### Exercise task
Reproduce the lines below word for word, starting with the line that contains "The height and" and ending with the line that contains "point(613,299)", both included. Leave the pictures out of your answer.

### Data shown
..............................

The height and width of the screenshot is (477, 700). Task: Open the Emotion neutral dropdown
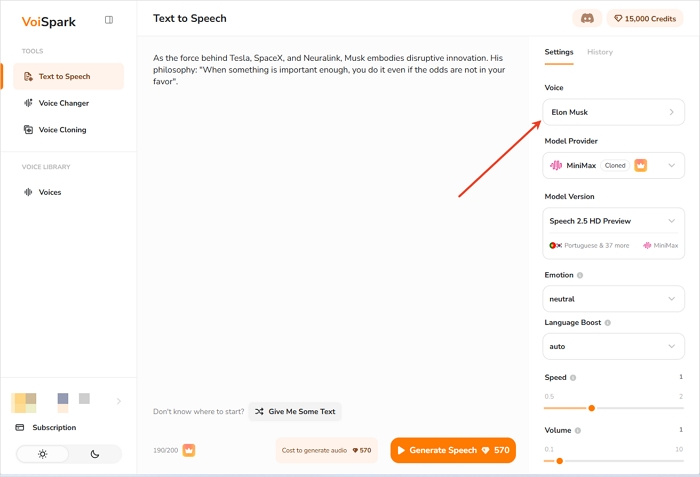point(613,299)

..............................

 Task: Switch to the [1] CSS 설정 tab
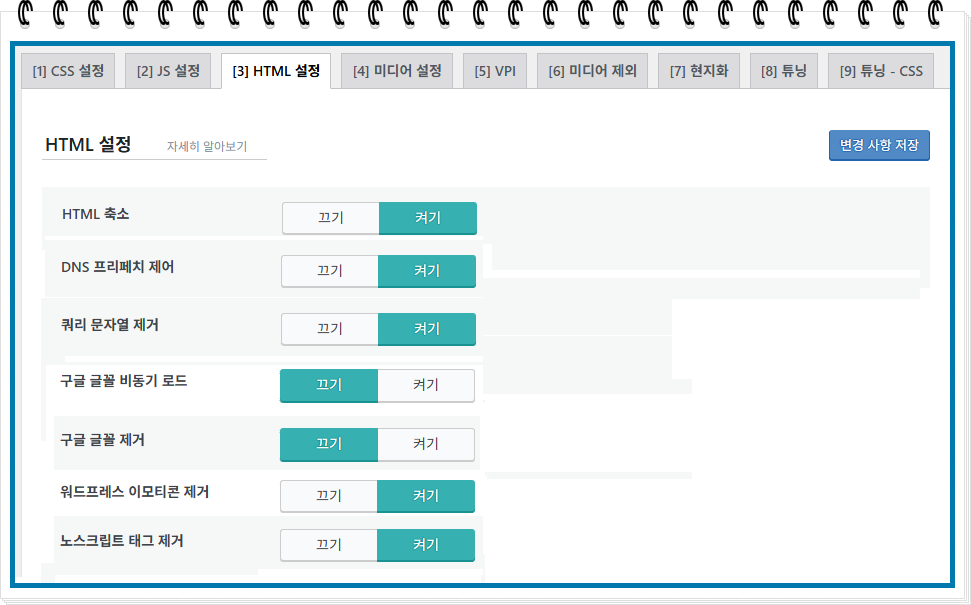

..............................

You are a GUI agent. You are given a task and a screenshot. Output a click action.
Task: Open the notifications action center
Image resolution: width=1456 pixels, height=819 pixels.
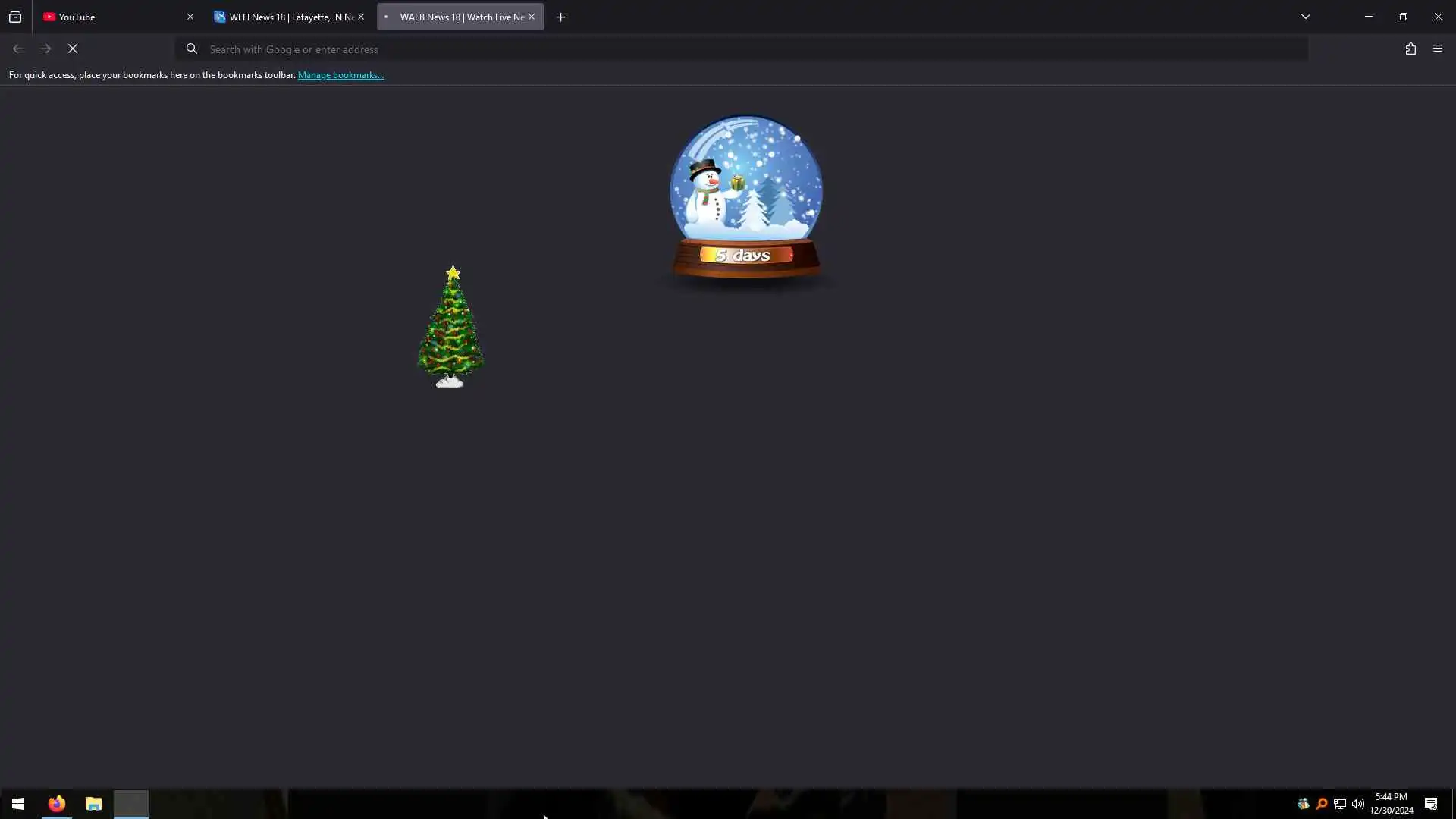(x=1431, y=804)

..............................

### Solution
The height and width of the screenshot is (477, 700). Task: Open the Emotion neutral dropdown
point(613,299)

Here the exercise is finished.